Hi Alexander:

A few comments on this topic:

a) We have put a fair bit of time into streamlining GRAM4 job submission. We'll keep working on it, and it will surely improve somewhat further in the future, but it will always be somewhat expensive because we are using SOAP, performing authentication/ authorization, etc.
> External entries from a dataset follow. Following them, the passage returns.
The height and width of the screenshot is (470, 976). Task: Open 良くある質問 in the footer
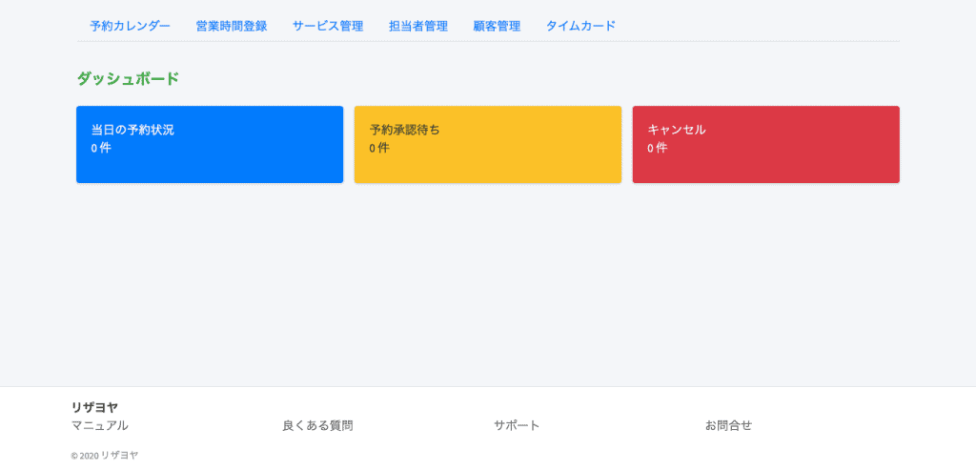[318, 426]
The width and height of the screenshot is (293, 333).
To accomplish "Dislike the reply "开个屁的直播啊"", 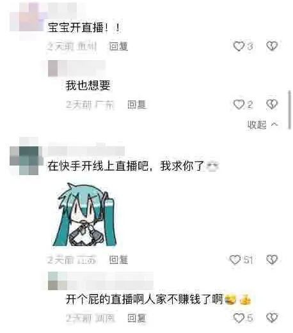I will point(272,318).
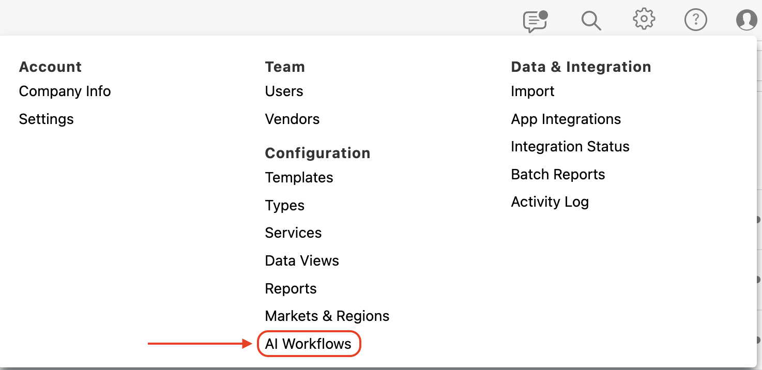This screenshot has width=762, height=370.
Task: Open the Types configuration item
Action: point(284,206)
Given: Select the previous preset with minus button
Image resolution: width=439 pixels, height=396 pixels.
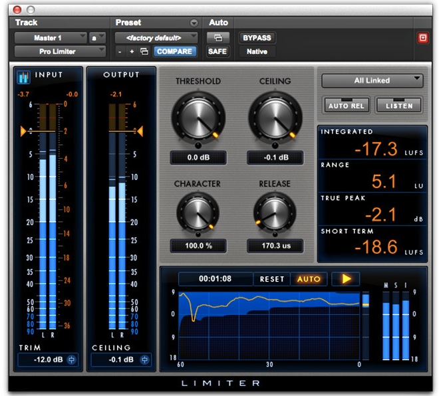Looking at the screenshot, I should [120, 52].
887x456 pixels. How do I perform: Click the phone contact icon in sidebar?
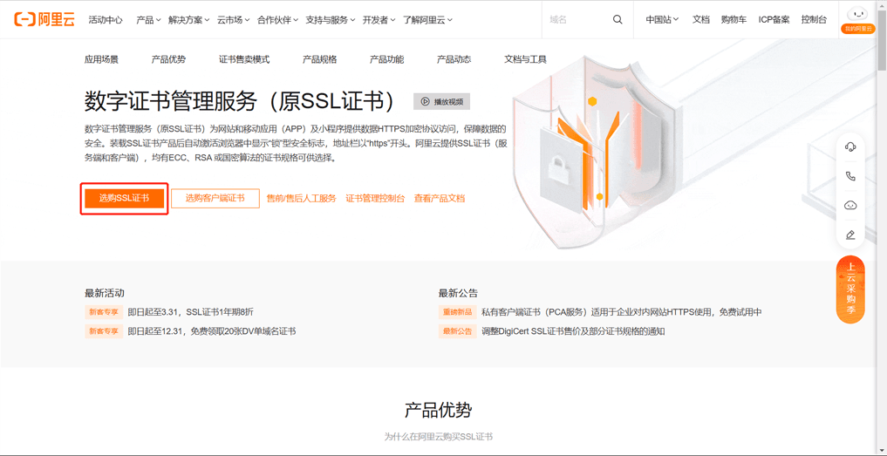pos(850,176)
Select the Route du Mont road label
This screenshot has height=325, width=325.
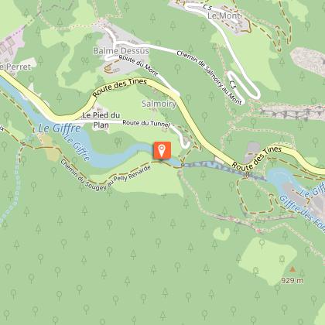tap(139, 66)
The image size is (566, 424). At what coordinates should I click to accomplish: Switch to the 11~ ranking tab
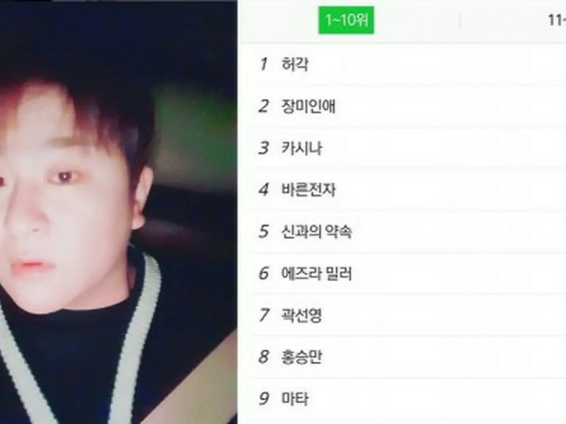(x=557, y=20)
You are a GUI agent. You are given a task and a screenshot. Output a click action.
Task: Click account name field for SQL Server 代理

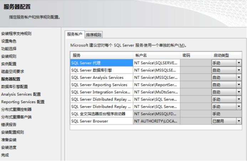[x=156, y=63]
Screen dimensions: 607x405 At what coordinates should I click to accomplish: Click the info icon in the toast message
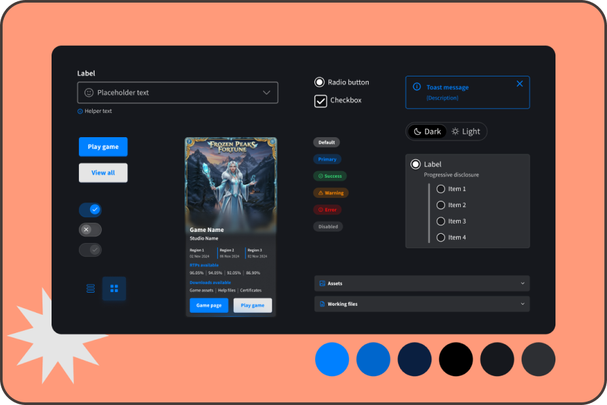418,87
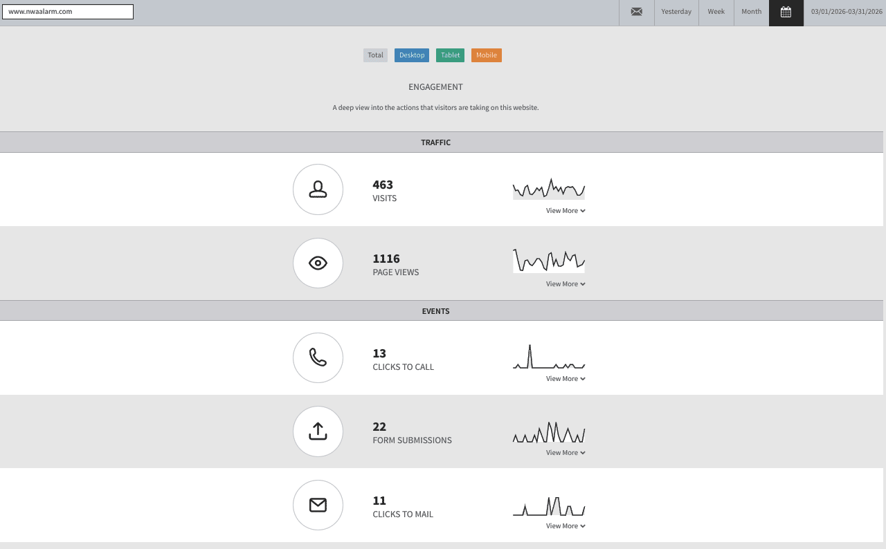
Task: Expand View More under Clicks to Call
Action: [566, 379]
So the use case that we support is not "lots of few second jobs."

b) That said, I note that the *throughput* that GRAM4 achieves is better than the *latency*. See http://www.globus.org/alliance/publications/papers/TG07-GRAM-comparison-final.pdf for a somewhat dated discussion of performance issues--note the results in Table 2 and Table 3. These are old data--GRAM4 has improved since then, but observe that back in 2007, we saw that when streaming multiple jobs, per-job cost was a few seconds.
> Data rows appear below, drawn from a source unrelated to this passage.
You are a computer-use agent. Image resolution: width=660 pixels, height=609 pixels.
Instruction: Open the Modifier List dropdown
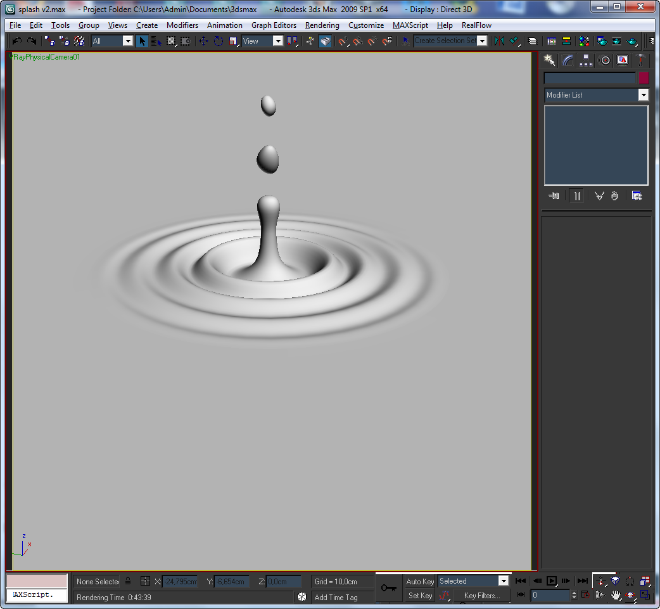644,95
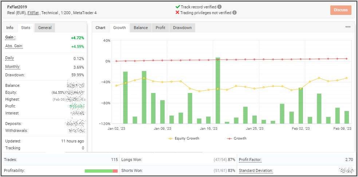Click the Profit Factor label

coord(250,160)
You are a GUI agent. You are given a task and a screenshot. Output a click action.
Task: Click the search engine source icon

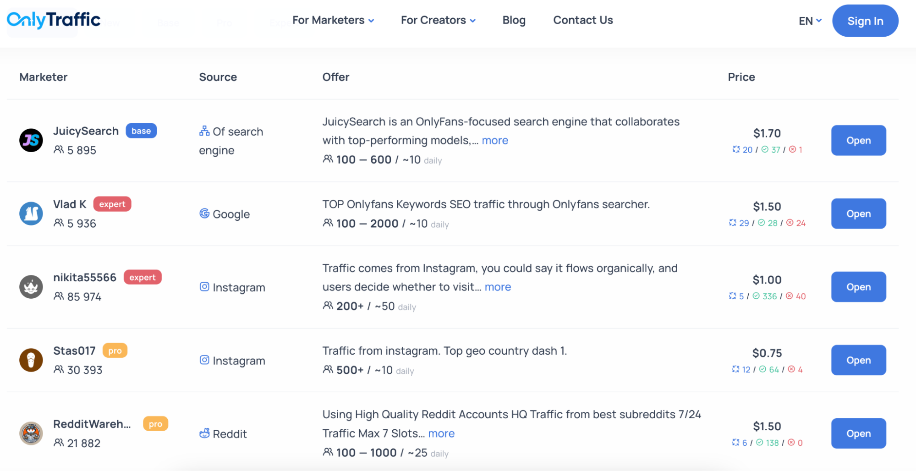204,131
c) If the use case in question is "lots of few second jobs" then the approach that we recommend is to use multi-level scheduling, e.g., via Falkon, MyCluster, etc.
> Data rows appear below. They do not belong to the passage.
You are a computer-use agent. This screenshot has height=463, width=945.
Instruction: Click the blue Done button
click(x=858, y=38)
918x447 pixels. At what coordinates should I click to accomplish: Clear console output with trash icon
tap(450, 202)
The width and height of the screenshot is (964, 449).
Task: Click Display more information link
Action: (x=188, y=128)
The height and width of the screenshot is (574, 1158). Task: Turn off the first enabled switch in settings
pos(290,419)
d) If the use case is "lots of many-second jobs" and the concern is the rate at which your submitting client can send jobs to the many CPUs of D-Grid, then we should consult with the GRAM team to see whether there is some alternative way of implementing your submitting client to increase throughput.

Regards -- Ian.



On Jul 22, 2008, at 4:24 AM, Alexander Beck-Ratzka wrote:

On Sonntag, 20. Juli 2008 18:19:57 Ioan Raicu wrote:
Hi,
You are forgetting that in real Grid deployments, the majority of the
wait time will be in queue wait times in batch schedulers. For example, in some logs I looked at from 2005 from SDSC, I recall seeing queue wait times of 6 hours on average over a 1 year period. So, having some extra latency on the order of 1~60 seconds is not a big deal when your average
job lengths are hours, or more.

This might be write for your usecase. However, there are also other usecases around in the grid world. We are running [EMAIL PROTECTED] as a task farming application on the ressourece of D-Grid, and we consume per day about 100000
CPU hours. So it is really a productive application. Because we are
submitting hundred of jobs, the latency cannot be neglected, and it wold be really helpful to reduce it to a time below 1 second. If you're looking into the net traffic caused by globusrun-ws -submit, you can see thereare a lot of
communication cicles (I think it are 9) between the submitting and the
execution host. Is this really necessary? SOAP only requires one...

So please note: there is no "real Grid deployment" in that way, you've
mentioned it. I think this problem will get still more bothersome, if a
scheduler as e.g. Gridway is coming into the game.